Last May, Sagard sent a letter to Aaron Garber, the attorney assigned to manage the company through the ABC process, saying it would exercise its right to terminate the lease. The month after, it ordered Meati to vacate the plant by June 25. When that didn’t happen, Sagard took Meati to court, eventually leading to the eviction.

Abdul and Meati did not respond to a request for comment from BusinessDen.

It is unclear how the company plans to move forward without its lone manufacturing facility, which it leased in 2021 and opened for production in 2023. The property is being marketed for lease.

Michael Silva, the tax audit and compliance chief for Adams County, said the county just hired an auctioneer to take stock of Meati’s assets, which include manufacturing equipment and furniture. Those items will be up for bidding within 180 days, Silva said.

According to the bill of sale, Meati had $150 million in fixed assets as of April 29 – a list that includes some of the categories Silva mentioned.

A copy of Meati’s lease obtained by BusinessDen shows that the company initially paid $90,804 a month, or $9.50 a square foot, for the Thornton facility, with rent increasing 2.5% a year. The lease expired in 2032.

‘Mr. Abdul gave Meati Foods a lifeline, and with that comes change’

In the months leading up to the eviction and equipment seizure, Abdul had been making moves at Meati.

According to industry trade publication AgFunderNews, Abdul laid off members of Meati’s production team in the fall following weeks of payroll glitches.

In response to the reports, Abdul and Meati issued a news release Nov. 11 outlining his vision for the company. It was the first time he or the company made public statements since the ABC process started.
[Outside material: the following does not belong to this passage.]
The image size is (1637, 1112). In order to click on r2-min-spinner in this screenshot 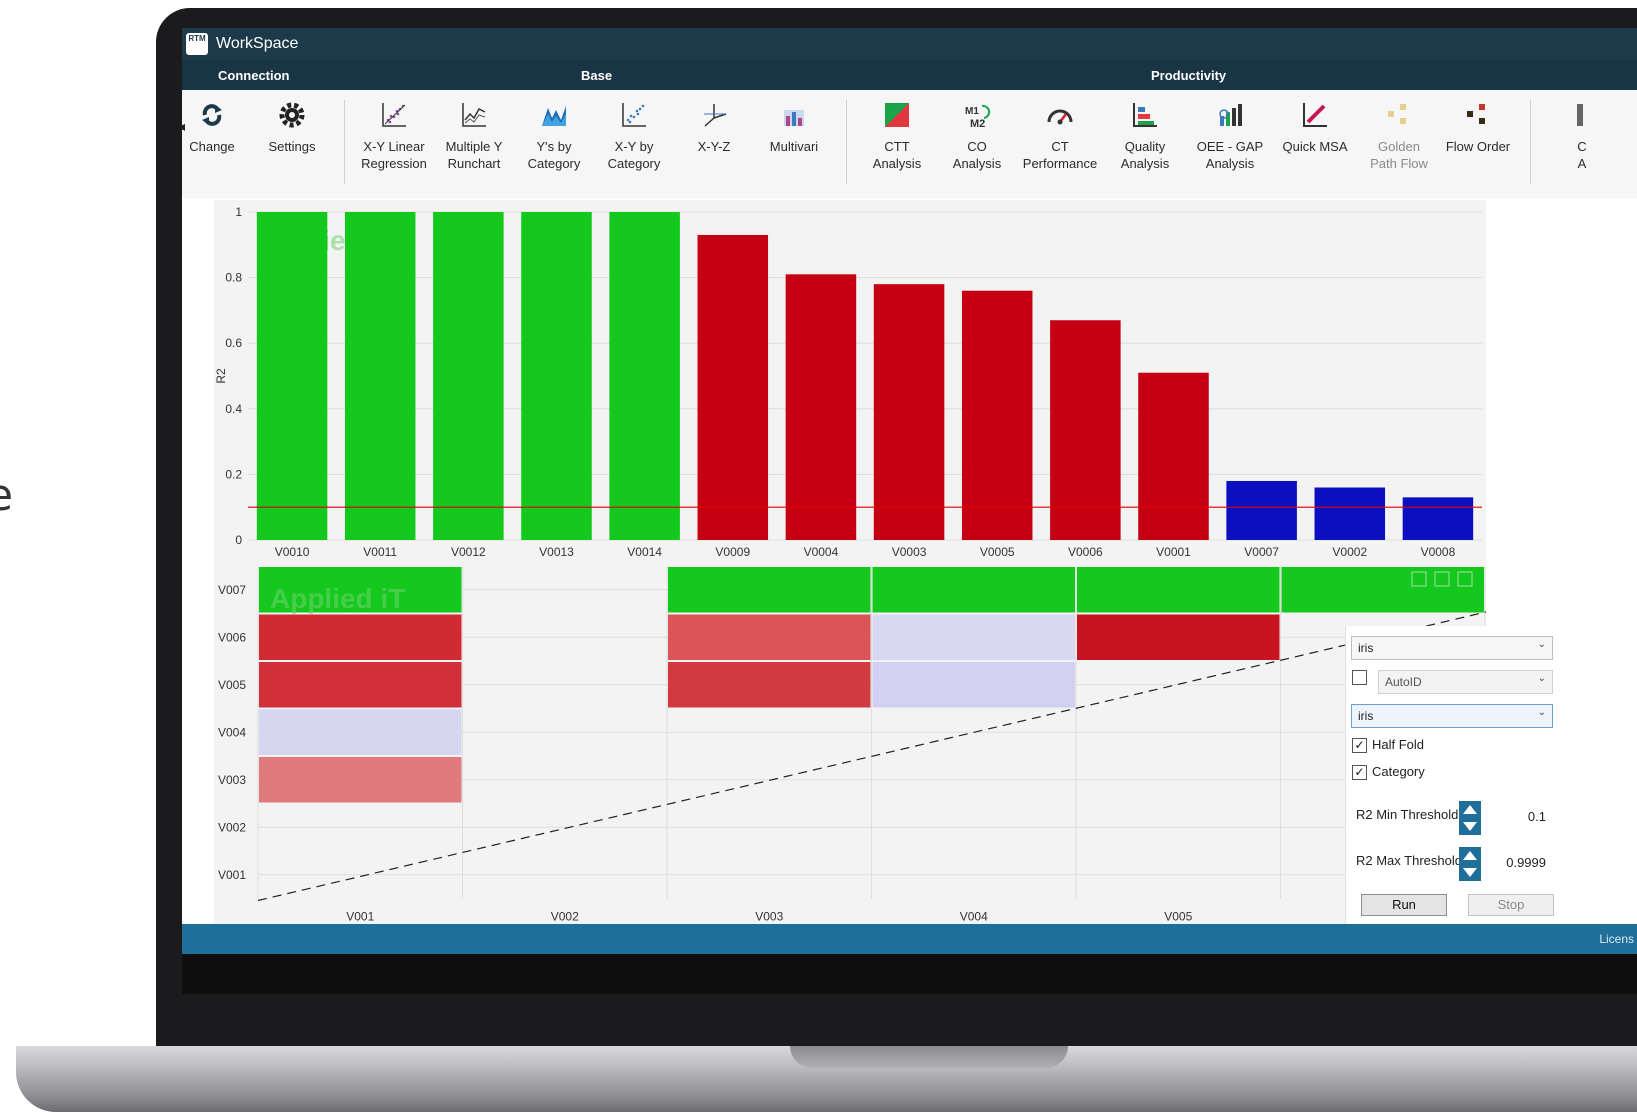, I will do `click(1470, 818)`.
He said the layoffs were a result of the “strict financial discipline” he implemented after discovering previous ownership spent $6.7 million a month to keep Meati afloat. He added that several people had been hired by other companies in his portfolio.

“Mr. Abdul gave Meati Foods a lifeline, and with that comes change,” Renee Towell, Meati’s director of communications, said in the release.

She did not respond to a request for comment from BusinessDen.

“Not everyone will be happy,” she continued, “but (Abdul’s) corporate restructuring is solely based on keeping the company going and creating jobs.”

Abdul also said in the release that he had put $14.2 million into the company since assuming operations in May. He said Meati will extend its product line and is “preparing for a complete rebranding” this year. The release did not give any more specifics on what that will look like.